Bank statement analogy: your balance is computed from transactions, not stored as the single truth.
Architecture Map: Commands → Events → Projections
High‑level flow:
Client ──Command──▶ Command Handler ──append events──▶ Event Store
│
└──▶ Event Bus / Dispatcher ──▶ Projections ──▶ Read Store
Client ◀──────────── Query Handler / Read API ────────┘
Key idea: write model is authoritative, read model is derived.
Domain: Product Catalog (Minimal but Real)
We’ll treat each Product as an Aggregate Root (the transaction boundary on the write side).
Rules:
- Product name required.
- Price must be >= 0.
- Updates must be concurrency‑safe.
Write Side
Commands
Commands represent intent, not state.
public sealed record AddProduct(Guid ProductId, string Name, decimal Price);
public sealed record UpdateProductPrice(Guid ProductId, decimal Price);
Events (Immutable)
Events represent facts that happened. Never mutate them.
public interface IDomainEvent
{
Guid AggregateId { get; }
long Version { get; init; } // assigned by store
DateTimeOffset AtUtc { get; init; } // assigned by store
}
public sealed record ProductAdded(Guid AggregateId, string Name, decimal Price) : IDomainEvent
{
public long Version { get; init; }
public DateTimeOffset AtUtc { get; init; }
}
public sealed record ProductPriceUpdated(Guid AggregateId, decimal Price) : IDomainEvent
{
public long Version { get; init; }
public DateTimeOffset AtUtc { get; init; }
}
Pro tip: Keep events small, stable, and meaningful. “Event explosion” is real.
Aggregate Root + Apply
The aggregate rebuilds state by applying events.
It enforces business rules before emitting new events.
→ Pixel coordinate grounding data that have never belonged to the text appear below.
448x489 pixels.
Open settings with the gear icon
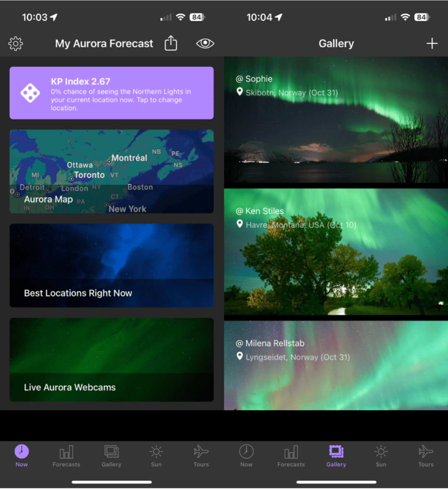click(15, 44)
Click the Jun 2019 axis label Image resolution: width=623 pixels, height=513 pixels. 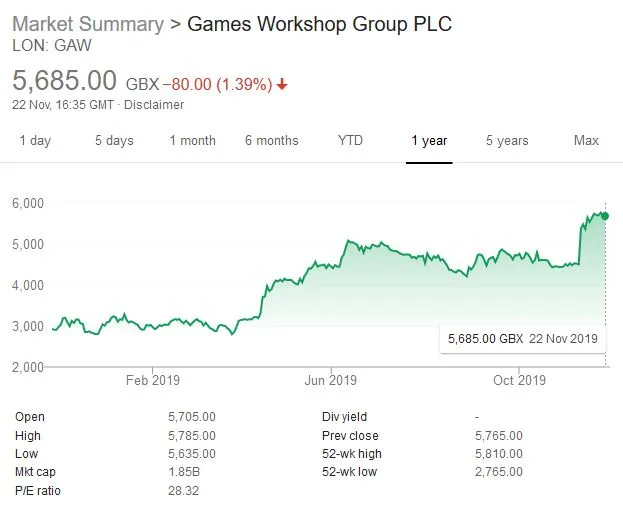[x=330, y=380]
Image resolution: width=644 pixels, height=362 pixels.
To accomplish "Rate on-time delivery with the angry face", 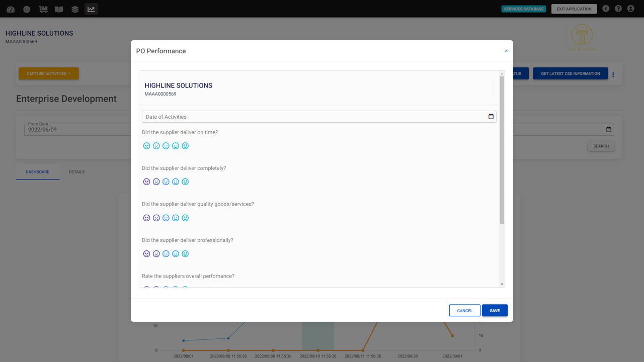I will pyautogui.click(x=147, y=146).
public sealed class ProductAggregate
{
private readonly List<IDomainEvent> _uncommitted = new();
public Guid Id { get; private set; }
public string Name { get; private set; } = "";
public decimal Price { get; private set; }
public long Version { get; private set; } = 0;
public IReadOnlyList<IDomainEvent> UncommittedEvents => _uncommitted;
public static ProductAggregate FromHistory(IEnumerable<IDomainEvent> history)
{
var agg = new ProductAggregate();
foreach (var e in history) agg.Apply(e);
agg._uncommitted.Clear();
return agg;
}
public void Handle(AddProduct cmd)
{
if (cmd.ProductId == Guid.Empty) throw new ArgumentException("ProductId required");
if (string.IsNullOrWhiteSpace(cmd.Name)) throw new ArgumentException("Name required");
if (cmd.Price < 0) throw new ArgumentOutOfRangeException(nameof(cmd.Price));
if (Version != 0) throw new InvalidOperationException("Product already exists.");
Raise(new ProductAdded(cmd.ProductId, cmd.Name.Trim(), cmd.Price));
}
public void Handle(UpdateProductPrice cmd)
{
if (Version == 0) throw new InvalidOperationException("Product does not exist.");
if (cmd.Price < 0) throw new ArgumentOutOfRangeException(nameof(cmd.Price));
Raise(new ProductPriceUpdated(cmd.ProductId, cmd.Price));
}
private void Raise(IDomainEvent e)
{
Apply(e);
_uncommitted.Add(e);
}
private void Apply(IDomainEvent e)
{
switch (e)
{
case ProductAdded x:
Id = x.AggregateId;
Name = x.Name;
Price = x.Price;
break;
case ProductPriceUpdated x:
Price = x.Price;
break;
default:
throw new NotSupportedException($"Unknown event: {e.GetType().Name}");
}
Version = e.Version; // store assigns; during replay it's already set
}
}
Event Store Interface
A production system typically uses a dedicated event store, but the interface should stay small:
public interface IEventStore
{
Task<IReadOnlyList<IDomainEvent>> LoadAsync(Guid aggregateId, CancellationToken ct);
Task AppendAsync(Guid aggregateId, long expectedVersion, IReadOnlyList<IDomainEvent> newEvents, CancellationToken ct);
}
Optimistic Concurrency
Optimistic concurrency prevents lost updates:
- Client reads events for aggregate (version N)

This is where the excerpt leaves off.